### MATERIAL PROVIDED:
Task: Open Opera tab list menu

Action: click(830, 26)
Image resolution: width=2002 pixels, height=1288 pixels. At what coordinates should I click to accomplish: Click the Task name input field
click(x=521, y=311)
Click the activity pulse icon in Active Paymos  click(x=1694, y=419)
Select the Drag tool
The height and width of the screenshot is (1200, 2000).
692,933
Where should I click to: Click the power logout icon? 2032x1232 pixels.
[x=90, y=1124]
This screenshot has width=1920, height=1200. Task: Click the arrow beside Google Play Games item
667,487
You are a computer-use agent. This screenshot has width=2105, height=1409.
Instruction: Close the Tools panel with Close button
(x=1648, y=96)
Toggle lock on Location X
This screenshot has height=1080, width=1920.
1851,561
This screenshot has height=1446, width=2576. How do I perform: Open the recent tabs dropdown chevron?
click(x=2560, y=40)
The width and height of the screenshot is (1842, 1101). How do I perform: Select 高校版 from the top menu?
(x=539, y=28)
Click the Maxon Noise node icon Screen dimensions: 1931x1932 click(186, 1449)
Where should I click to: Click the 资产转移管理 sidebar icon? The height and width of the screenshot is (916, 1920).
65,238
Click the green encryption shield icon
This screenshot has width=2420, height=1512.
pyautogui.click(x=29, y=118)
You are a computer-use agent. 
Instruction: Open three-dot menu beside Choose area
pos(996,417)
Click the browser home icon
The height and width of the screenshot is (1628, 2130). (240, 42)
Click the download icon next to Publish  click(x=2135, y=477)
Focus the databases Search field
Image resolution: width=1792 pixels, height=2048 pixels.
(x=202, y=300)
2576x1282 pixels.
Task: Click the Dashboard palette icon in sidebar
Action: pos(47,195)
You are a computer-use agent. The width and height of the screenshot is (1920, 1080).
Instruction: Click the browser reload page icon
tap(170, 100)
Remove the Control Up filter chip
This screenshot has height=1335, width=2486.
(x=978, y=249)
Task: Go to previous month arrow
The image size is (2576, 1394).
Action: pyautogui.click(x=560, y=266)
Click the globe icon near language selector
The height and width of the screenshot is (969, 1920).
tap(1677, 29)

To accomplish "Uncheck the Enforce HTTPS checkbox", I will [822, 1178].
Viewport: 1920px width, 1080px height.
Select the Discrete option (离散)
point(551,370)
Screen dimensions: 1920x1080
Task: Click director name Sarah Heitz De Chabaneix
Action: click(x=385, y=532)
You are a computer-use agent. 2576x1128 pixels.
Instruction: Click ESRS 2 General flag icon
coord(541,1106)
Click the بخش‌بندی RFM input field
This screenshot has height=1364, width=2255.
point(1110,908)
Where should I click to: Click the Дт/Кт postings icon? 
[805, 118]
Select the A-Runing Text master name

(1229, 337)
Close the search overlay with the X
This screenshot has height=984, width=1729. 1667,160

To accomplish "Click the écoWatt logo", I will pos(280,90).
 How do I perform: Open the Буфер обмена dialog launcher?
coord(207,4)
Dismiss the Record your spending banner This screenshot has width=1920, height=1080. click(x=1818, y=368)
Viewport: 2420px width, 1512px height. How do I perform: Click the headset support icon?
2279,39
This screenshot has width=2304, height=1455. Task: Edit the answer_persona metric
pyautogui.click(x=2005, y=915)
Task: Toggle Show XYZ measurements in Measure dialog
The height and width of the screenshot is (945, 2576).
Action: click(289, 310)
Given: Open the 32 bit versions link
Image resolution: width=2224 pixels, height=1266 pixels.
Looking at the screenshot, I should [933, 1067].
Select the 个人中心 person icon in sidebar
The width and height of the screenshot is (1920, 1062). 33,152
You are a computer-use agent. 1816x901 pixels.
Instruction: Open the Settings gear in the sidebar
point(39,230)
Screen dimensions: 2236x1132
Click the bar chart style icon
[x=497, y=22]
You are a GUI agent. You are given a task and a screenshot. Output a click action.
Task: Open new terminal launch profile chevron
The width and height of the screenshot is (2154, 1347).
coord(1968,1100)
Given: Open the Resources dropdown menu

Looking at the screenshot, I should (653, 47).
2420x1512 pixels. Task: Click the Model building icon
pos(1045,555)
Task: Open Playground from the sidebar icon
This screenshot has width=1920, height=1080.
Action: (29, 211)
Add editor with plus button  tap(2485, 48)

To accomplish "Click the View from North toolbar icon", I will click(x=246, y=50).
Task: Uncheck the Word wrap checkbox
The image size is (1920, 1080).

### THE PROBLEM:
Write the entries out once more, exactly, without dropping a line.

### WRITTEN RESPONSE:
Task: Open Opera tab list menu

Action: click(830, 26)
Image resolution: width=2002 pixels, height=1288 pixels. At what coordinates should I click to accomplish: Click the Task name input field
click(x=521, y=311)
Click the activity pulse icon in Active Paymos  click(x=1694, y=419)
Select the Drag tool
The height and width of the screenshot is (1200, 2000).
692,933
Where should I click to: Click the power logout icon? 2032x1232 pixels.
[x=90, y=1124]
This screenshot has width=1920, height=1200. Task: Click the arrow beside Google Play Games item
667,487
You are a computer-use agent. This screenshot has width=2105, height=1409.
Instruction: Close the Tools panel with Close button
(x=1648, y=96)
Toggle lock on Location X
This screenshot has height=1080, width=1920.
1851,561
This screenshot has height=1446, width=2576. How do I perform: Open the recent tabs dropdown chevron?
click(x=2560, y=40)
The width and height of the screenshot is (1842, 1101). How do I perform: Select 高校版 from the top menu?
(x=539, y=28)
Click the Maxon Noise node icon Screen dimensions: 1931x1932 click(186, 1449)
Where should I click to: Click the 资产转移管理 sidebar icon? The height and width of the screenshot is (916, 1920).
65,238
Click the green encryption shield icon
This screenshot has width=2420, height=1512.
pyautogui.click(x=29, y=118)
You are a computer-use agent. 
Instruction: Open three-dot menu beside Choose area
pos(996,417)
Click the browser home icon
The height and width of the screenshot is (1628, 2130). (240, 42)
Click the download icon next to Publish  click(x=2135, y=477)
Focus the databases Search field
Image resolution: width=1792 pixels, height=2048 pixels.
(x=202, y=300)
2576x1282 pixels.
Task: Click the Dashboard palette icon in sidebar
Action: pos(47,195)
You are a computer-use agent. The width and height of the screenshot is (1920, 1080).
Instruction: Click the browser reload page icon
tap(170, 100)
Remove the Control Up filter chip
This screenshot has height=1335, width=2486.
(x=978, y=249)
Task: Go to previous month arrow
The image size is (2576, 1394).
Action: pyautogui.click(x=560, y=266)
Click the globe icon near language selector
The height and width of the screenshot is (969, 1920).
tap(1677, 29)

To accomplish "Uncheck the Enforce HTTPS checkbox", I will [822, 1178].
Viewport: 1920px width, 1080px height.
Select the Discrete option (离散)
point(551,370)
Screen dimensions: 1920x1080
Task: Click director name Sarah Heitz De Chabaneix
Action: click(x=385, y=532)
You are a computer-use agent. 2576x1128 pixels.
Instruction: Click ESRS 2 General flag icon
coord(541,1106)
Click the بخش‌بندی RFM input field
This screenshot has height=1364, width=2255.
point(1110,908)
Where should I click to: Click the Дт/Кт postings icon? 
[805, 118]
Select the A-Runing Text master name

(1229, 337)
Close the search overlay with the X
This screenshot has height=984, width=1729. 1667,160

To accomplish "Click the écoWatt logo", I will pos(280,90).
 How do I perform: Open the Буфер обмена dialog launcher?
coord(207,4)
Dismiss the Record your spending banner This screenshot has width=1920, height=1080. click(x=1818, y=368)
Viewport: 2420px width, 1512px height. How do I perform: Click the headset support icon?
2279,39
This screenshot has width=2304, height=1455. Task: Edit the answer_persona metric
pyautogui.click(x=2005, y=915)
Task: Toggle Show XYZ measurements in Measure dialog
The height and width of the screenshot is (945, 2576).
Action: click(289, 310)
Given: Open the 32 bit versions link
Image resolution: width=2224 pixels, height=1266 pixels.
Looking at the screenshot, I should [933, 1067].
Select the 个人中心 person icon in sidebar
The width and height of the screenshot is (1920, 1062). 33,152
You are a computer-use agent. 1816x901 pixels.
Instruction: Open the Settings gear in the sidebar
point(39,230)
Screen dimensions: 2236x1132
Click the bar chart style icon
[x=497, y=22]
You are a GUI agent. You are given a task and a screenshot. Output a click action.
Task: Open new terminal launch profile chevron
The width and height of the screenshot is (2154, 1347).
coord(1968,1100)
Given: Open the Resources dropdown menu

Looking at the screenshot, I should (653, 47).
2420x1512 pixels. Task: Click the Model building icon
pos(1045,555)
Task: Open Playground from the sidebar icon
This screenshot has width=1920, height=1080.
Action: (29, 211)
Add editor with plus button  tap(2485, 48)

To accomplish "Click the View from North toolbar icon", I will click(x=246, y=50).
Task: Uncheck the Word wrap checkbox
The image size is (1920, 1080).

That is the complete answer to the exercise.